This work would not be complete without a blazingly-fast UTF-8 validator, submitted by Koz Ross into bytestring-0.11.2.0, whose contributions were sourced via HF as an in-kind donation from MLabs. I would like to thank Emily Pillmore for encouraging me to take on this project, helping with the proposal and permissions. I’m grateful to my fellow text maintainers, who’ve been carefully reviewing my work in course of the last six months, as well as helpful and responsive maintainers of downstream packages and GHC developers. Thanks all, it was a pleasant journey!
I don’t have the full picture, so forgive my ignorance on some of this… I am curious, how far down the road does this push us WRT simplifying our String/Text madness in Haskell?
I would not say that String is a weakness, it is actually a strength. There is no way not to have Char in base and there is no way not to have lists, so [Char] will be always available. It totally makes sense for base not to introduce more entities than needed and just use [Char] to represent strings. It’s also a wonderful educational tool: while there are certain pitfalls with readFile :: String -> IO String, a novice can start writing something useful knowing only about lists and basic polymorphic operations on them. This is as simple as possible.
It is a weakness in a sense of making “bad” things easier than “good”.
You start with [Char], then you add some printfs, read a file or two, show some things… and then you find yourself deeply committed to your training wheels.
Yes, I know about some use cases where [Char] is okay. But you need to be on a lookout to prevent it from leaking into all the other places.
I’m even fine with the [Char] type by itself. The madness lies in the String.
In practice, String and [Char] are warts that make implementations more complex, more verbose, and less straightforward for practical use of Haskell in production. They also complicate teaching/learning Haskell to/for beginners. To say otherwise is not wrong, but obviously not the conclusion you would arrive at as a new Haskeller uninhibited by experiential baggage from Haskell of yesteryear.
The madness lies in the String.
I’d argue the madness lies in the prolific use of String in the ecosystem, starting with base and extending to the rest of our “standard library”.
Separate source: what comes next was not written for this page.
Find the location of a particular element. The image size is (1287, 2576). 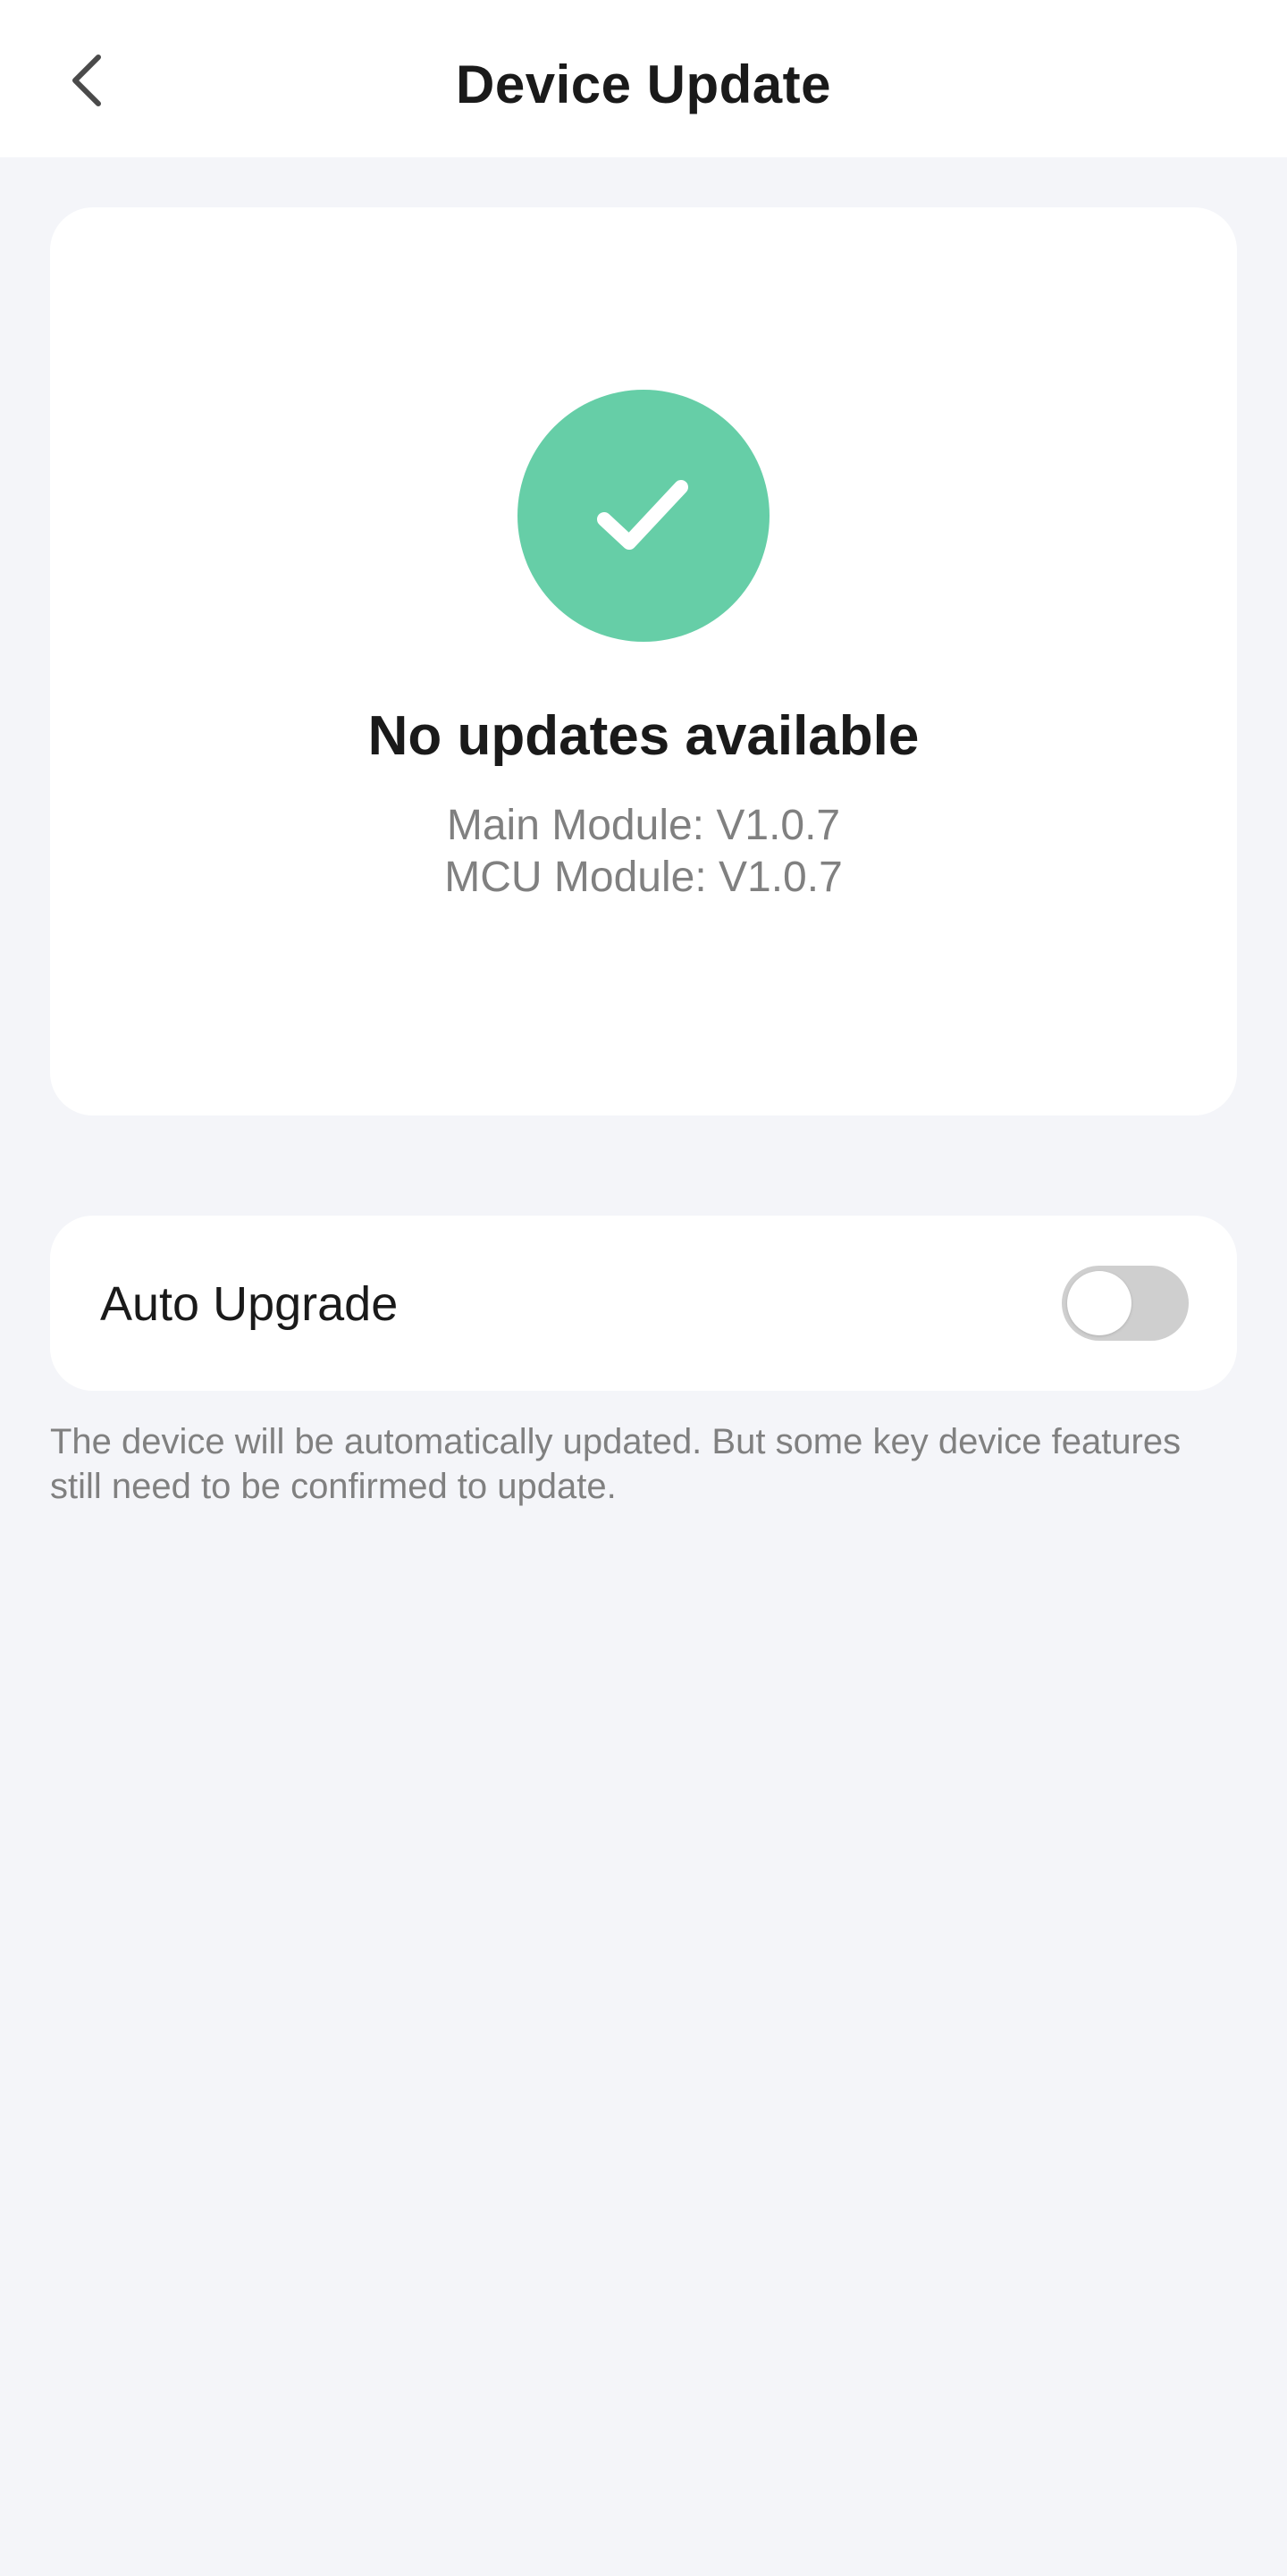

auto-upgrade-toggle is located at coordinates (1126, 1304).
I don’t understand why we can’t (conceptually) remove type String = [Char], change all the relevant functions such as putStrLn to use Text instead, and make string literals have the type Text?
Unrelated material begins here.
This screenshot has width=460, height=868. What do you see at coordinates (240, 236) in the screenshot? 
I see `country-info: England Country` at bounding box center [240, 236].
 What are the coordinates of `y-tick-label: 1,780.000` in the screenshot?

This would pretty much solve the string situation afaict (but of course the cost of breakage would be very high).
I think the problem is deeper than just choosing a type. Given that that correct way to interact with a terminal depends on the mode that terminal is in I don’t think there is a unique choice that works properly. For example
It seems, the hardest part of this fix is figuring out the best course of action.
Maybe we should advocate for the HF Technical WG take on this next step?
Given how GHC breaks our world from time to time, and given how “graceful migrations” is a mostly solved problem, I don’t see why we couldn’t figure this out if we try and push hard on it.
Think of how nice it will be to not need to go through all the extra hoops when using Text!
Do they even force UTF8 for interacting with the terminal? I’m personally in favour of requiring UTF8 everywhere but I’m not sure if there are other encodings in popular use on interactive terminals.